Editor’s Note: This article previously appeared in a different format as part of The Atlantic’s Notes section, retired in 2021.

This reader happens to have the same uncommon name as my grandmother’s:

Please keep my name private. I haven’t seen a grandmother story in your abortion series yet, so here’s mine.

My own devout Christian grandmother warned me if law can force a woman to carry an unwanted baby, law can force the abortion of a wanted baby. She said everyone else should butt out.

My daughter and her fiancé were just out of high school, working for minimum wage, and each living at home with parents. They got pregnant by accident.

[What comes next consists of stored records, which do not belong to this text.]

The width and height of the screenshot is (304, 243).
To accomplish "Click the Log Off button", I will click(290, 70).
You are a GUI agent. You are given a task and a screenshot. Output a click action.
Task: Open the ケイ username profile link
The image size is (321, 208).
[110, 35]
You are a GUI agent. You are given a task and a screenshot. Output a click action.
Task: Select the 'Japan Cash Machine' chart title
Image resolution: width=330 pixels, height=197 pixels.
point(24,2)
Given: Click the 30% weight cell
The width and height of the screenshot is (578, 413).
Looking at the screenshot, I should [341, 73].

My daughter was terrified. Her fiancé made all kinds of promises to help her, but in the end she said she didn’t want to raise kids in poverty. She decided to abort.

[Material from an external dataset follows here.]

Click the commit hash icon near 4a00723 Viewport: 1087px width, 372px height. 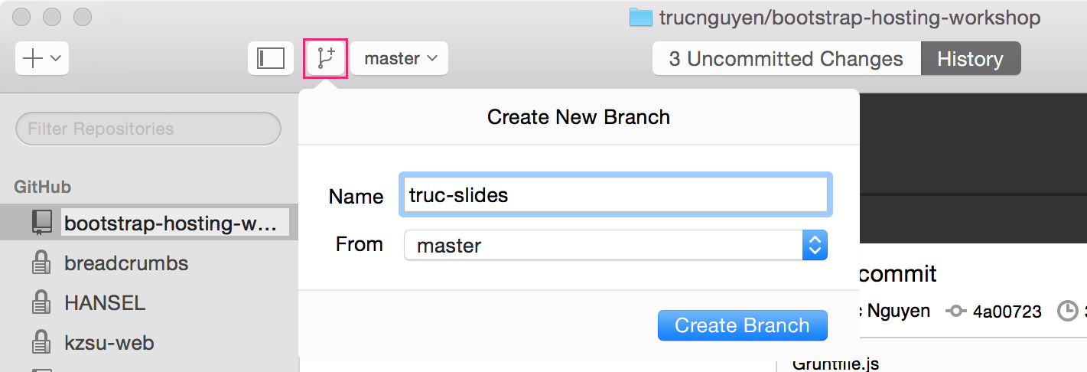(956, 312)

She was an adult, but she was also my child. I went to the clinic with her. I went because I was afraid she would die. I went secretly hoping she would change her mind and I would take her home rejoicing.

The ladies inside the clinic were gentle and kind. I was grateful for that. They took her back alone. They had her swallow a pill and we left.

She collapsed crying before we got to the car. She kept wailing, “What have I done?” I was frantic. I wanted to go back in the clinic for an antidote, but my daughter said they told her it was done the moment she took the pill. It was horrible to watch her and not be able to help.

I babied her for a few days. She said she didn’t deserve it. She was my baby, I told her. She reminded me that “it” had been my grandchild. I know. I know.

This is never just the woman’s problem. I would never take this decision away from a woman, and I think only she can make it. But she shouldn’t have to go alone.